This past week I celebrated my birthday, and, like anyone confronted with the idea of aging, have spent the past few days restlessly excited for the person I’m going to become. As I find myself crawling toward womanhood, this feeling has intensified.
All of my life, I’ve felt an urgency to grow up faster than I needed to. I’ve been the youngest everywhere –– in grade school I was a year younger than my classmates and a few years younger than the other children within my extended family. Even now in college, I find myself around people that are older than me, and, in an attempt to fit in, I find myself acting more mature than I actually feel like I am.
I’ve realized that despite my enthusiasm for all of the wonderful glory of womanhood, I’m also finding ways to honor the bits and pieces of my girlhood I don’t want to let go of. These are a few of the things I hope I never outgrow.
The Tiredness of Being Twelve: [Twelve and Tired ]
The feeling I had at 12, sprinting across the middle school baseball field, biking until the sun sets, or galloping down huge flights of stairs. There was never a particular reason for why I was doing it, except for maybe that I loved the way the speed made my hair fly or, that for just a brief moment, it feels like nothing can catch me. After hours of running and playing and laughing at the park, my entire body felt so worn out that I scarfed down some dinner and drifted into a deep and entirely exhausted sleep. I never want to forget that feeling. I never want to forget that flying feeling met with the exhaustion of wasting all of my energy outside in the sun. I want to be carelessly free on my feet for the rest of my life.
My relationship with my body
My relationship with my body has never been terrible. All throughout childhood and into high school, I never felt like I had to change anything about the physical aspects of being me because there was never anything wrong with the way my being existed. I was constantly in awe of how it was capable of performing, I never criticized the way the hair grew on my legs or arms, and I fed it when I wanted to. It’s not that I didn’t hear everyone else’s comments about the way I looked, but they always felt like opinions I didn’t need to care about. All of the scars and other “faults” of my body are proof of a life lived and living — how could I ever stop loving that?
My open and optimistic heart

My friends have this inside joke that I’m the most naïve out of all of us, that my optimism borders on delusion. But, there’s a certain kind of innocence attached to it. I know that I’m expected to grow out of my childish innocence and into the jadedness of adulthood once I’m in the “real world,” but I don’t want to do that. I don’t think there’s anything inherently childish or foolish about believing that things will turn out okay. If it wasn’t for my fierce optimism, I don’t know if I would’ve made it into the third year of a pandemic.
My Untamed Mess of Hair

My high school journalism teacher once said to me, “I could always tell how you were feeling based on how your hair looked.”

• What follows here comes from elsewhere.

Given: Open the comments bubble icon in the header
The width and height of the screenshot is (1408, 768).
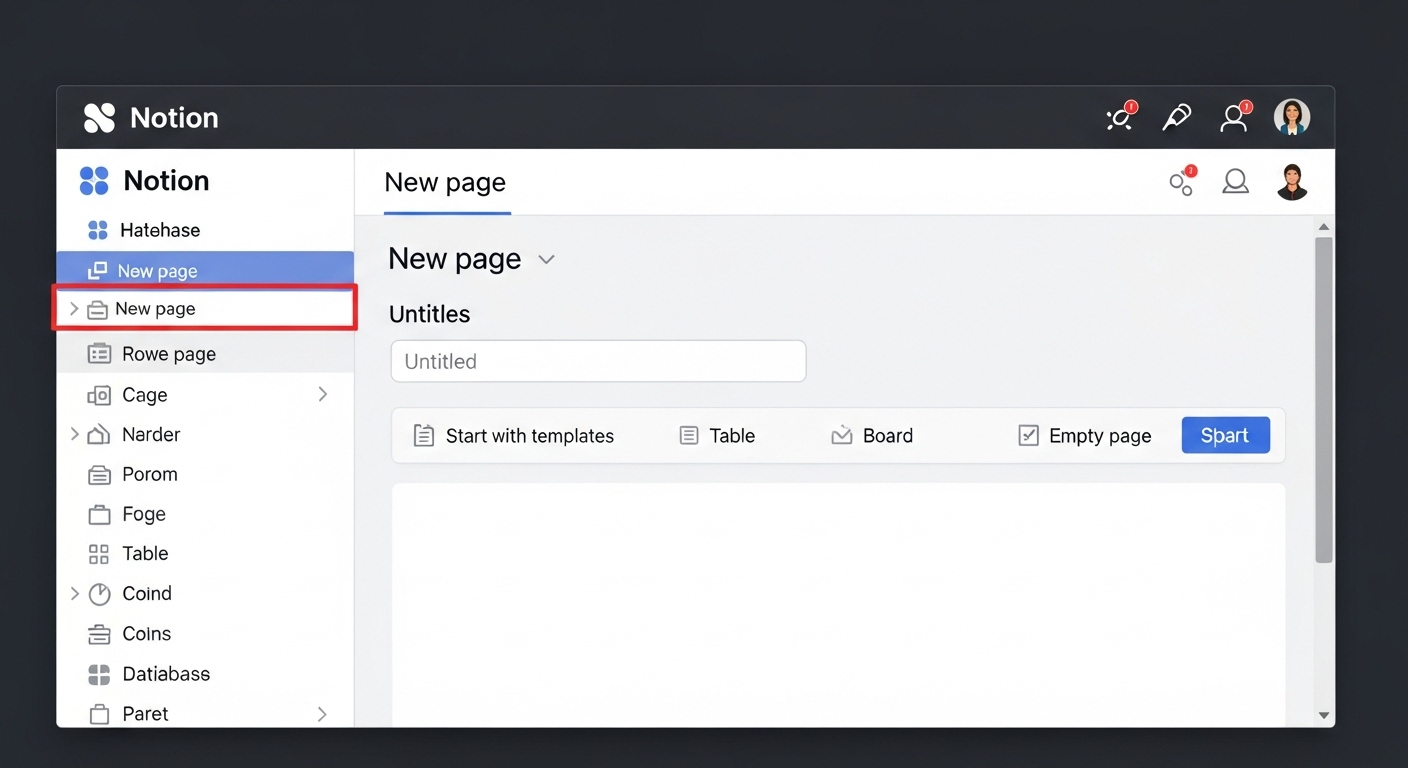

As a kid who used to believe in magic, I think there’s something quite mystifying about how articulate my wild hair is. There seems like there’s so much restriction to the way you can look when you’re a woman, and I’m afraid that doing anything out of the ordinary to my curly hair will disrupt its most natural and expressive state. To leave it the way it is, which is to say, to never rake a brush through it when it’s dry, is to honor my locks. In other words, I don’t think I’ll ever straighten my hair.
The Volume of My Voice [ Staying Loud and Keeping My Voice ]

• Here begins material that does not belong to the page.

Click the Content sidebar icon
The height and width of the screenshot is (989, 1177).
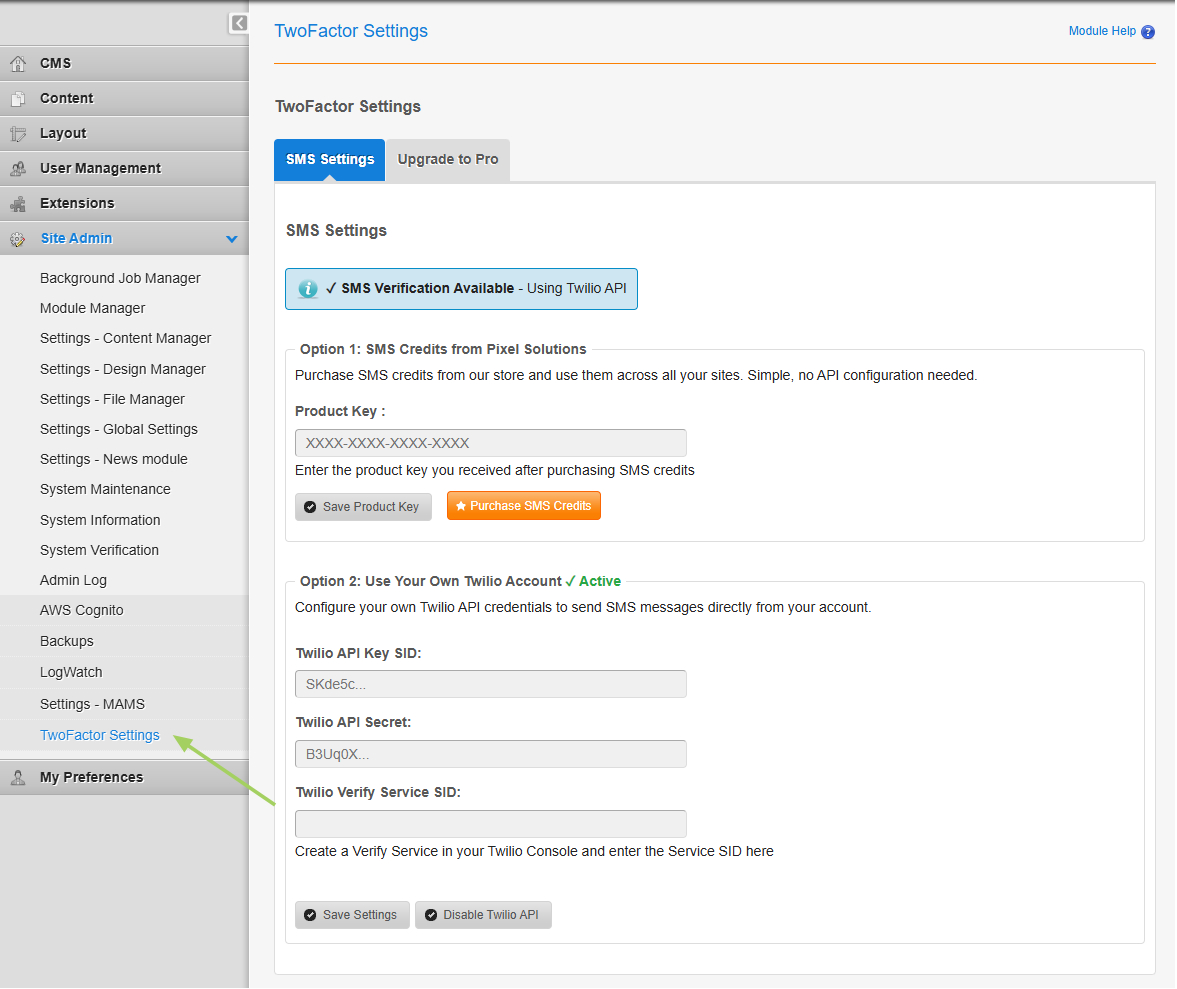click(18, 98)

At any given moment I am fully unaware of how loud I am. Maturity and in turn, adulthood, are often associated with being quiet and precise. A lot of my life, I’ve been told that with time and age I will grow to be more calm and will learn to stay quiet, but I don’t know if I want that. Don’t get me wrong, emotional calmness and a lack of turbulence with my moods is something I am looking forward to, but I don’t think I’ll ever want to stop talking as much as I do. Even if I do usually end up putting my foot in my mouth, I don’t really understand why silence is deemed admirable, when I have so much to say and so much energy to say it.